Start PAGE

My Travel and History Blog, Focussing mostly on Roman and Mediaeval Times


27/03/2008
  Henry and William at Carlisle Castle

Because we had German castles for a while now, I'll give you a Norman one for a change. And no, the title doesn't imply a slashy subtext, I very much doubt Henry II of England was wired that way, just ask Rosamond de Clifford.

I've mentioned in another post about Carlisle Castle that King David of Scotland captured it in 1135. David used the unruly times of the anarchy caused by the struggles between Stephen and Maud to attempt and add Northumbria (he was Earl of Northumberland) to Scotland. He finished the stone keep begun by Henry I.

David died at Carlise in 1153, and a year later Henry II ascended to the English throne and put an end to the internal strife for good.

Carlisle Castle, Keep

David's successor was Malcolm IV 'the Maiden' and no match for Henry, who promptly recaptured Carlisle in 1157 and put and end to Scottish ambitions towards Northumbria as well, or so he thought. He added a second curtain wall and the outer gatehouse to the castle.

Malcolm swore an oath of fealty for Northumberland to King Henry, thus further muddling up an already complicated pattern, because Malcom was king in his own right of Scotland and vassal of Henry II for Northumberland, while Henry II, King of England in his own right, was vassal of the King of France for the duchy of Normandy, and the possessions of his wife Eleanore, Aquitaine and Poitou. As Duke of Normandy, he was also liegelord to the Duke of Brittany, a relation not much liked by the ruling house of Brittany.

End PAGE
Start GIVEN DATA

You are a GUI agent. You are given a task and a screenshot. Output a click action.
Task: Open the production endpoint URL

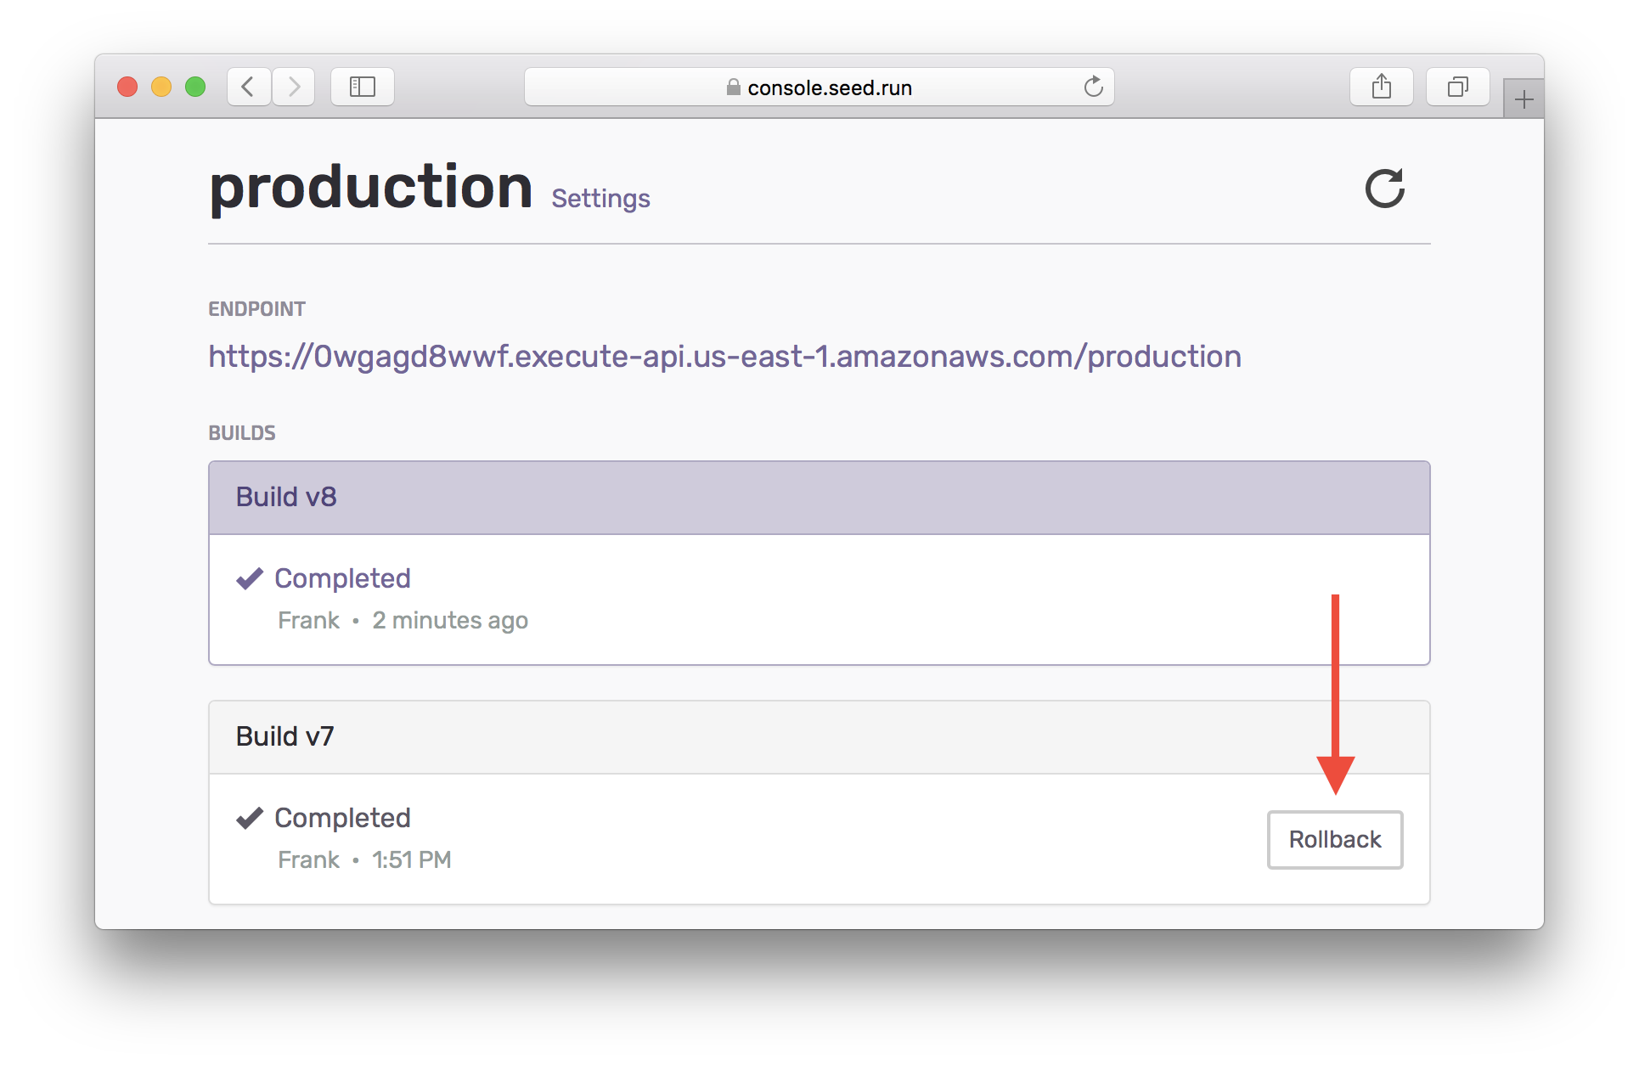tap(724, 357)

End GIVEN DATA

## REQUIRED ACTIONS
**a)** Which territories does the Carlisle Castle blog post say Henry II held as vassal of the King of France? List them all.
**b)** Write the next part of the Carlisle Castle blog post, picking up after its last sentence.

## OUTPUTS IN ORDER
**a)** Normandy, Aquitaine, Poitou

**b)**
As Henry's vassal, Malcolm accompanied him on the siege of Toulouse in southern France, where Henry fished in the waters of the French king and proved a very disobedient vassal in his turn. Malcolm, on the other side, much as he called himself King of Scotland, had a bunch of Northmen sitting in Caithness and a bunch of Gaelic clans on the westcoast who didn't accept him as king; the latter were led by Somarled or Somhairle of Argyll. Somarled got killed in the battle of Renfrew and the west was a bit calmer for some time after that, but since Malcolm died shortly thereafter, it was of use only to his brother William 'the Lion' who succeeded him.

Outer Gatehouse

William was a very different character and a lot less willing than Malcolm to swear oaths to Henry, or leave one of the biggest castles in his earldom of Northumberland to him, claiming Northumbria to be part of Scotland.

Henry II over time managed to estrange his wife and antagonise his older sons - or maybe they were simply born a dysfunctional lot - so in 1173, William took his chance with Henry's eldest son, another Henry, who rebelled against daddy, and invaded Northumbria, laying siege to Carlisle while Henry the Son was busy causing troubles in the south.

The garrison of Carlisle was led by Robert de Vaux, who, confronted with diminishing supplies, unwilling soldiers and the aspect of being hanged outside the castle in chains (doesn't that remind us of someone? lol) considered surrender, but William's Scottish army left before they achieved their goal. I wonder if there were fresh problems on the westcoast and/or in Caithness that William abandoned the siege, because he laid siege to Alnwick castle only a few months later. But maybe his army was understrength then.

Battlements on the outer curtain wall

In 1174, William was captured at Alnwick, and any Scottish ambitions to Northumbria ended with an oath of fealty not only for the earldom but for Scotland itself that King William had to swear to King Henry II; result of the treaty of Falaise. Yes, that's another Norman castle, this time in Normandy proper. Those kings got around a lot. (It's also the seat of Roderic's uncle in Kings and Rebels because I'm going to use the conflict between William and Henry as model for the conflict between Villembaud and Robert.)

Henry came once more to Carlisle in 1186 and ordered a room for his private use to be established in the castle. He obviously liked the place. Or maybe he liked the idea that his presence so near to Scotland would have riled William and made him uneasy.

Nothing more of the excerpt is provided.